Endicott's kind, keen eyes, his own fell in troubled silence. Had his words sounded ungrateful? Had he seen a hurt look in the man's eyes?

“Son,” said Endicott after a pause, and the word stirred the boy's heart strangely, “son, I owe you a debt you never can repay. You gave me back my little girl, flinging your own life into the chance as freely as if you had another on hand for use any minute. I take it that I have at least a father's right in you at any rate, and I mean to exercise it until you are twenty-one. You must finish a college course first. When will that be? Three years? They tell me you are doing well. The doctor wants to keep you here to teach after you have graduated, but I had thought perhaps you would like to come up to New York and have your chance. I'll give you a year or two in business, whatever seems to be your bent when you are through, and then we'll see. Which would you rather do? Or, perhaps you'd prefer to let your decision rest until the time comes.”

“I think I'm bound to go back to New York, sir,” said Michael lifting his head with that peculiar motion all his own, so like a challenge. “You know, sir, you said I was to be educated so that I might help my friends. I have learned of course that you meant it in a broader sense than just those few boys, for one can help people anywhere; but still I feel as if it wouldn't be right for me not to go back. I'm sure they'll expect me.”

Endicott shrugged his shoulders half admiringly.

“Loyal to your old friends still? Well, that's commendable, but still I fancy you'll scarcely find them congenial now. I wouldn't let them hang too closely about you. They might become a nuisance. You have your way to make in the world, you know.”

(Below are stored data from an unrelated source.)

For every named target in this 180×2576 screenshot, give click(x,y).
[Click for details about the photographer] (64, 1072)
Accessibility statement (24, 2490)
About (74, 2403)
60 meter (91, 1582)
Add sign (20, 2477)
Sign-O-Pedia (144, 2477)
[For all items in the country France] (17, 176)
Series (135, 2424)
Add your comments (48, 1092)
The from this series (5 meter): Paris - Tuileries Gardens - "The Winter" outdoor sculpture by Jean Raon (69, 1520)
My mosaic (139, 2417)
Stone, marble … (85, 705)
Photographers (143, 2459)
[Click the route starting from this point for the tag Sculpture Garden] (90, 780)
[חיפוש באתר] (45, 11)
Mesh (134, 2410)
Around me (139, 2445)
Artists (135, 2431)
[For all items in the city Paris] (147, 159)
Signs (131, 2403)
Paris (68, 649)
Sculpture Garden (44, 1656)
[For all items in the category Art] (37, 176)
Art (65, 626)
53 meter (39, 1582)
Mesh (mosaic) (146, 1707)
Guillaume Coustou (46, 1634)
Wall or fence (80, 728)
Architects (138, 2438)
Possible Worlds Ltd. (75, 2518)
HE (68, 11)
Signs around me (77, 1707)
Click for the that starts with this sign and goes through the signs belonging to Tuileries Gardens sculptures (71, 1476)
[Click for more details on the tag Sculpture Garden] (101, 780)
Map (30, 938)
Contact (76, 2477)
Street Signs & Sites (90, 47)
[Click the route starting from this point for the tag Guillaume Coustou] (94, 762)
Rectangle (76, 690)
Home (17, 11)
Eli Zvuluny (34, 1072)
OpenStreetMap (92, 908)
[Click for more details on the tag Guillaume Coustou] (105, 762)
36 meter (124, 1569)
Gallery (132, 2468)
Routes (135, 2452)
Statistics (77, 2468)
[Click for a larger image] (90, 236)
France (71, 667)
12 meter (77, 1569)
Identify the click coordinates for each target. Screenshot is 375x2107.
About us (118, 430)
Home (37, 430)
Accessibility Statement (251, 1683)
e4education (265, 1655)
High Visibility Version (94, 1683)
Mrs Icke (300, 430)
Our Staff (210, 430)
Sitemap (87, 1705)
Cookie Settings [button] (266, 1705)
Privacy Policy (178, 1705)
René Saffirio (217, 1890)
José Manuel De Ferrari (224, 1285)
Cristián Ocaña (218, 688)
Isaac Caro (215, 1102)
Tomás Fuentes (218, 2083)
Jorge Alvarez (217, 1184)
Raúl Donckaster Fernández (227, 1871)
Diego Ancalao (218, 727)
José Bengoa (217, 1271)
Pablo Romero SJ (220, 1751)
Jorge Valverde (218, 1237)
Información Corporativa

Michael looked at his benefactor with troubled brows. Somehow the tone of the man disturbed him.

“I promised,” he said simply. Because there had bean so little in his affections that promise had been cherished through the years, and meant much to Michael. It stood for Principle and Loyalty in general.

“Oh, well, keep your promise, of course,” said the man of the world easily. “I fancy you will find the discharge of it a mere form.”

A fellow student came across the campus.

“Endicott,” he called, “have you seen Hallowell go toward the village within a few minutes?”

“He just want, out the gate,” responded Michael pleasantly.

Mr. Endicott looked up surprised.

“Is that the name by which you are known?”

“Endicott? Yes, sir, Michael Endicott. Was it not by your wish? I supposed they had asked you. I had no other name that I knew.”

“Ah! I didn't know,” pondered Endicott.

There was silence for a moment.

“Would you,—shall I—do you dislike my having it?” asked the boy delicately sensitive at once.

But the man looked up with something like tenderness in his smile.

“Keep it, son. I like it. I wish I had a boy like you. It is an old name and a proud one. Be worthy of it.”

“I will try, sir,” said Michael, as if he were registering a vow.

There was an early supper for the guests and then Michael walked through another sunset to the station with Starr. He carried a small box carefully prepared in which reposed a tiny green and blue lizard for a parting gift. She had watched the lizards scuttling away under the board sidewalks at their approach, or coming suddenly to utter stillness, changing their brilliant colors to gray like the fence boards that they might not be observed. She was wonderfully interested in them, and was charmed with her gift. The particular lizard in question was one that Michael had trained to eat crumbs from his hand, and was quite tame.

The two said little as they walked along together.